Você quer que te conheçam. Gostem ou não de você, permaneçam ou não na sua vida, mas você quer tentar. Quer ser sabida pelo entorno, fazer parte de algo, quer se fazer presente e experimentar sensações reais e comuns. Você quer o mínimo humano - compartilhar gostos, piadas, opiniões, discussões. É assim que se existe. É assim que se continua sendo. Mas não consegue dar um bom dia porque isso parece penetrar uma tal barreira protetiva, como se você fosse extremamente vulnerável, e as relações fossem um risco à manutenção do teu equilíbrio. É fatalista: as coisas se acabam, e as coisas que por acaso se mantêm um instante não são pra você. Você não merece, não é capaz de preservar nada e macula tudo aquilo que poderia ser simples. Construir laços é burocrático demais pra alguém instável e que nem sempre pode se fazer ativo; você vai faltar e decepcionar, e as pessoas vão igualmente faltar e decepcionar, e ainda que isso seja a base irremediável de qualquer relação humana, parece insuportável no atual estado. Todo o redor parece a ponto de quebrar e se liquefazer de maneira muito discreta - daquela forma que ninguém percebe porque não existe queixa audível. Você não sabe onde dói e não vê doer. Provavelmente não é real.
E você ainda não consegue dar bom dia.
O seu corpo pouco te pertence. Já era conformada com não haver controle sobre os processos mentais, mas nem mesmo sua dimensão biológica e física te pertence. Teu corpo espasma querendo se munir da segurança da solidão a cada possibilidade de contato real. Você quer, realmente quer conversar, tocar, outrar-se; mas se impede. Às vezes nem percebe, até que a noção do fracasso ataca.
Mesmo aparentemente cumprindo as obrigações sociais e fisiológicas, existe um foco de morbidez e infecção nessa normalidade, uma espécie de fingimento que não se conhece a natureza.
Eles, os outros, se viram pra você e comentam, por vezes textos muito importantes ou bonitos ou tristes, e você convulsiona um bocado, mas bem por dentro - já que nada te escapa, e as palavras são sempre econômicas, de modo que as reações parecem consequentemente frívolas.

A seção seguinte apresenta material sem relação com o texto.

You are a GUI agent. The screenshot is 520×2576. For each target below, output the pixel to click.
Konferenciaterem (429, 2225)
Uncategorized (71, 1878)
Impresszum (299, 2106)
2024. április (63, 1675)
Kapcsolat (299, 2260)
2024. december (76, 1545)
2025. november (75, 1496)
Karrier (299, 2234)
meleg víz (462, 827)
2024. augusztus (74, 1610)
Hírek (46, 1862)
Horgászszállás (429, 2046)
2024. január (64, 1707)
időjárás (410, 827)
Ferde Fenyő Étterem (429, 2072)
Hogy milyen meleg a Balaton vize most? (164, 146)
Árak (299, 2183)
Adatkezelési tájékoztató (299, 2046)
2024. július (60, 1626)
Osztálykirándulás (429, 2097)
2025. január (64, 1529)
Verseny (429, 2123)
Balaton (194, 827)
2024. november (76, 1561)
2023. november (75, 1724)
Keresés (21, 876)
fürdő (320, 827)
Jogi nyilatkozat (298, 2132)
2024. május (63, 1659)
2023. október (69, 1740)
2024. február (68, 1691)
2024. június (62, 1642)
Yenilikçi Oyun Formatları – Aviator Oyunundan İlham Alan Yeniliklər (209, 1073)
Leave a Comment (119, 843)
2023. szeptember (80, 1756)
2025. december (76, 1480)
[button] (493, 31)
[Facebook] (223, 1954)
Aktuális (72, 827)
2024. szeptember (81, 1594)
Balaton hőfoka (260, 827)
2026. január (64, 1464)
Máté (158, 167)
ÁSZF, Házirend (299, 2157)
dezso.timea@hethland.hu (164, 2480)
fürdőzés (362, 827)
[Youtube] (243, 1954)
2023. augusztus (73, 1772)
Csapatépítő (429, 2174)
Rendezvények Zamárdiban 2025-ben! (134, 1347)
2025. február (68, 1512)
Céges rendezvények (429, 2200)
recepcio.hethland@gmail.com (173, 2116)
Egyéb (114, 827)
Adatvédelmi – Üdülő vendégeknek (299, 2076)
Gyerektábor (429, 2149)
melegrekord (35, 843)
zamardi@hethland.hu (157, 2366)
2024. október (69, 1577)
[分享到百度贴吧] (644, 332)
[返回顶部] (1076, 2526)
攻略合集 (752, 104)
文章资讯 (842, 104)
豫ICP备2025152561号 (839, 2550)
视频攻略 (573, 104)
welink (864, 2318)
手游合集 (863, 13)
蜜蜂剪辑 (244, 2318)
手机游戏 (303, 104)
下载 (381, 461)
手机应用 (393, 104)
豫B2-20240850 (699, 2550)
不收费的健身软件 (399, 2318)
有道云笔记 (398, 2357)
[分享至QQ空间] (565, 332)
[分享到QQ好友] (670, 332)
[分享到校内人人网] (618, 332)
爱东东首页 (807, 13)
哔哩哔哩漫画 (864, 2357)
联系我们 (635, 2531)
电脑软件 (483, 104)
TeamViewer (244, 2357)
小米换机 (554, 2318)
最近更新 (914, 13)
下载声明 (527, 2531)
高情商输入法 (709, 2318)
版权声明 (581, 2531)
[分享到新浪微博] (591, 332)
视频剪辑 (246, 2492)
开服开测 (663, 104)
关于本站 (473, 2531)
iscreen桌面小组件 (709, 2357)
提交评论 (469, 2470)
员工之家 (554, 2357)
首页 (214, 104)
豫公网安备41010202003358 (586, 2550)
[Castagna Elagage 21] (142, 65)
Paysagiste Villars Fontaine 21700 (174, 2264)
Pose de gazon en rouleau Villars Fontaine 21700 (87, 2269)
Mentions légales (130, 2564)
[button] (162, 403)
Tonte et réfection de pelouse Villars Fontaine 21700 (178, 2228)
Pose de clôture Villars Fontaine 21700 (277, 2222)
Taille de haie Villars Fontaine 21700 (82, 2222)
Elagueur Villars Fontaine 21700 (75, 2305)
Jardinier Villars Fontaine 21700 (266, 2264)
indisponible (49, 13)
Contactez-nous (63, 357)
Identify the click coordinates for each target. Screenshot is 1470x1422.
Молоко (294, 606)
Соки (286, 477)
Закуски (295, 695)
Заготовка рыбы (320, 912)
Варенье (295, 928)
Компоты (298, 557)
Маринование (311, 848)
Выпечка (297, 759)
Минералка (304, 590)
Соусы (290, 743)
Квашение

Entende que é além do bom dia? Você se acostuma, a mais custo do que percebe, a se abster de comunicações essencialmente humanas. A doença mental afasta você do que é inerente e próprio de uma pessoa.
Então começam as suposições; você é só indiferente ou preocupada com outras coisas mais. Ou tem uma hierarquia instituída e imodificável de casos que exigem sua posição. Ou não se importa tanto assim.
Você é uma impostora, incapaz de estar inteira e consciente nas situações, pouco ou nada apta a amar verdadeiramente, porque isso exige energia e você tem se tornado um arremedo de vida biológica que apenas reage mediocremente e foge.
De maneira muito discreta e concisa - é aí que reside essa quarentena crônica e estrutural.